* **ABOUT THIS TASK**
Only the lines below starting at the one containing "Task: Open the MODIFY dropdown menu" and ending at the one containing "The height and width of the screenshot is (784, 1526)." belong in the answer, each copied exactly.

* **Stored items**
══════════════════════════════

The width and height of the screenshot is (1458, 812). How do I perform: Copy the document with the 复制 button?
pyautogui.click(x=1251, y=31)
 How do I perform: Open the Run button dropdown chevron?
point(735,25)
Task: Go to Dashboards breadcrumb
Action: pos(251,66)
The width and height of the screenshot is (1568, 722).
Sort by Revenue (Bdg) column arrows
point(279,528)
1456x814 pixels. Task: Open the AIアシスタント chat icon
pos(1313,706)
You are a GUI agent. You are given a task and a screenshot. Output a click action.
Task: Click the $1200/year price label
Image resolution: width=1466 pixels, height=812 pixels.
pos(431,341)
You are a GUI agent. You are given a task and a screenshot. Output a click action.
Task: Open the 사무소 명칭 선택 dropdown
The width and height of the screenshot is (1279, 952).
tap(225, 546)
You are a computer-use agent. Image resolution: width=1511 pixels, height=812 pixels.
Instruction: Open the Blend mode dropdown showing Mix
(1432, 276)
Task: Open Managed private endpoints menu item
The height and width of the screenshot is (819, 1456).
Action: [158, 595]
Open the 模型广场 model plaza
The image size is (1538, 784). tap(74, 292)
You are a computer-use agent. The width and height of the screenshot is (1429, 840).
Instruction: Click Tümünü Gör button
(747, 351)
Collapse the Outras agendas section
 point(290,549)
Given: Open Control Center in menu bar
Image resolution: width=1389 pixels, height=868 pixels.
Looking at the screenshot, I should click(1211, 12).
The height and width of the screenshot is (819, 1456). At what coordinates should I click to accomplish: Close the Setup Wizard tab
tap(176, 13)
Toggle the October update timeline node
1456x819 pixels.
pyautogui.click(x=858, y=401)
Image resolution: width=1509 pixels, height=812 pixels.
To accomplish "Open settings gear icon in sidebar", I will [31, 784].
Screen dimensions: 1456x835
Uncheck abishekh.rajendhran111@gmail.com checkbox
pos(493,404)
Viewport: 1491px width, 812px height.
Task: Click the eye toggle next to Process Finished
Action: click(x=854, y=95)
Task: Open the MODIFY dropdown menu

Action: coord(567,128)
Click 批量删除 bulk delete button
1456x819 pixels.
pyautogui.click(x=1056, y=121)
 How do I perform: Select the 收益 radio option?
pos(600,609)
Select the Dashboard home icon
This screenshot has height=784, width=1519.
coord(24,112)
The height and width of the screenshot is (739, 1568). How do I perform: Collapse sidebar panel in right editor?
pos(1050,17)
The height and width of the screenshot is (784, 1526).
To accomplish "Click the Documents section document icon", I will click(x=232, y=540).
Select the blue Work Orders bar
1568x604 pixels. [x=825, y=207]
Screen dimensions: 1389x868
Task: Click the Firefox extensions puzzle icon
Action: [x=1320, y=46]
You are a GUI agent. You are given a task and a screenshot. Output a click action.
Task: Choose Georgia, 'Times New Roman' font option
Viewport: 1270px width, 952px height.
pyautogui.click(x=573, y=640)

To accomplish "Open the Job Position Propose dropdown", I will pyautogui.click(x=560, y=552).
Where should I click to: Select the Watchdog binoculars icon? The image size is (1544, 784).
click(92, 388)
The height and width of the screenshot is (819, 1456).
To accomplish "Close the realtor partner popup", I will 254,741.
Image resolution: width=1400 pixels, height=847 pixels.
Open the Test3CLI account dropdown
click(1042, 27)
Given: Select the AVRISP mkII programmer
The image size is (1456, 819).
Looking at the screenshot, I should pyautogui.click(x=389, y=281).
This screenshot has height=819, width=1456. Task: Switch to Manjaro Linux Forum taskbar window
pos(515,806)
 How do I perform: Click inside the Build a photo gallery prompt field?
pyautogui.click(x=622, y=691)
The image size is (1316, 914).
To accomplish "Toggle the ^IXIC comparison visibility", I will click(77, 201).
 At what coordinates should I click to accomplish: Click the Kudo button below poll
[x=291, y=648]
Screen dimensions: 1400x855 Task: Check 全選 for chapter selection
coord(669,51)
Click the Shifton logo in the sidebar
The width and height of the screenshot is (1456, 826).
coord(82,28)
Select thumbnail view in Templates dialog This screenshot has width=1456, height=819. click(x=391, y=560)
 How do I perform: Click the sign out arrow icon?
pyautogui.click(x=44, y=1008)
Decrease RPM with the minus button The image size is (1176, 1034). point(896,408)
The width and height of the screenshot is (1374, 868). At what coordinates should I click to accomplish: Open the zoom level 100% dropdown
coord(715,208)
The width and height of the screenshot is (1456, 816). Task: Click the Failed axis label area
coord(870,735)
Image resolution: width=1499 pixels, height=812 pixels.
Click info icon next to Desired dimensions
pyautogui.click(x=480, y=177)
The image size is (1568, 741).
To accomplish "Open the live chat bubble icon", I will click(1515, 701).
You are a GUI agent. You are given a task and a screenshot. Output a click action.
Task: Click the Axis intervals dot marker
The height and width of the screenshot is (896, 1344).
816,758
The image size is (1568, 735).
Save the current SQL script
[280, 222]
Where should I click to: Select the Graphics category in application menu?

══════════════════════════════

* **ANSWER BOX**
Task: Open the MODIFY dropdown menu

Action: coord(567,128)
Click 批量删除 bulk delete button
1456x819 pixels.
pyautogui.click(x=1056, y=121)
 How do I perform: Select the 收益 radio option?
pos(600,609)
Select the Dashboard home icon
This screenshot has height=784, width=1519.
coord(24,112)
The height and width of the screenshot is (739, 1568). How do I perform: Collapse sidebar panel in right editor?
pos(1050,17)
The height and width of the screenshot is (784, 1526).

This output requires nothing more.